Your answer should be a number only: the count of lines in the following entries that contain "will".

──────────────────────────────

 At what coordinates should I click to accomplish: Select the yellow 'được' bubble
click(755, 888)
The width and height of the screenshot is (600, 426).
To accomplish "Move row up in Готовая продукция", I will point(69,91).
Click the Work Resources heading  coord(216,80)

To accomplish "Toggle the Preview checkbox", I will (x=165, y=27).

──────────────────────────────

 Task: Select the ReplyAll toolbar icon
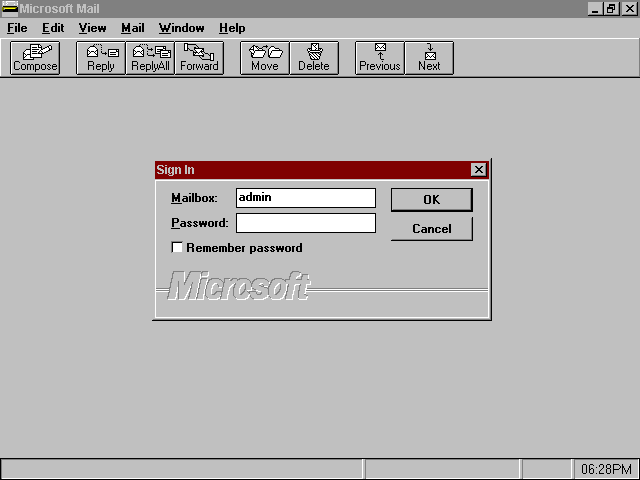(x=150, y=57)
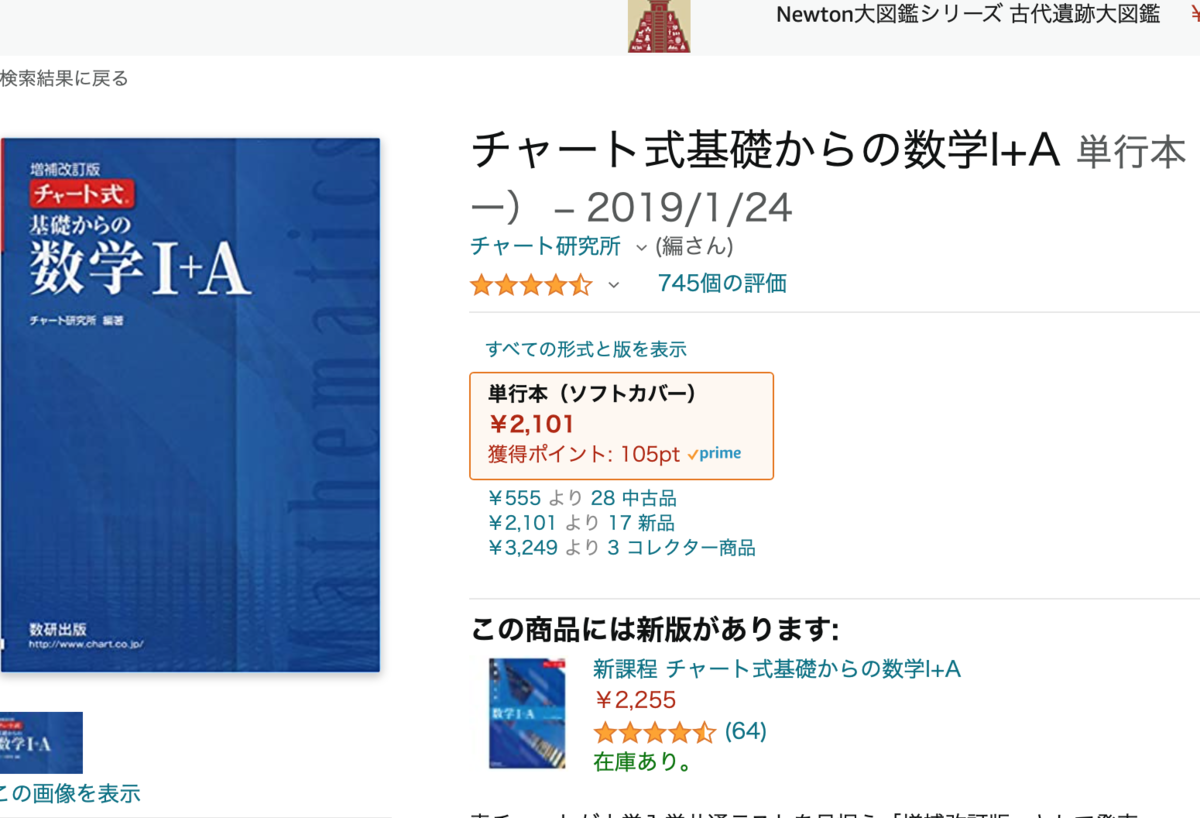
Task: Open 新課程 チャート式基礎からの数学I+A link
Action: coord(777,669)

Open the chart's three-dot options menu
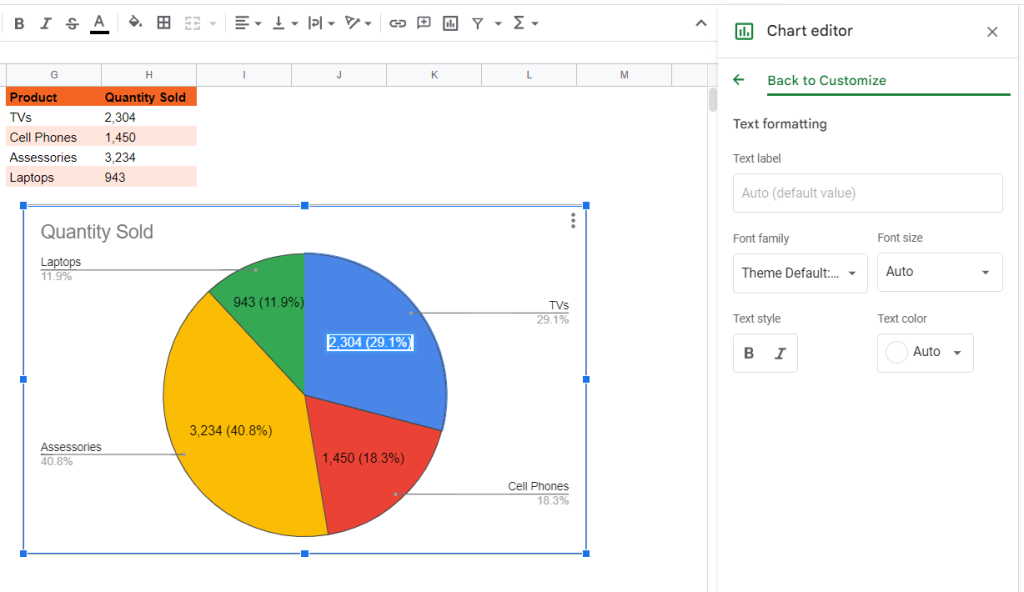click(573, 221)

──────────────────────────────

◆ **TASK RESPONSE**
2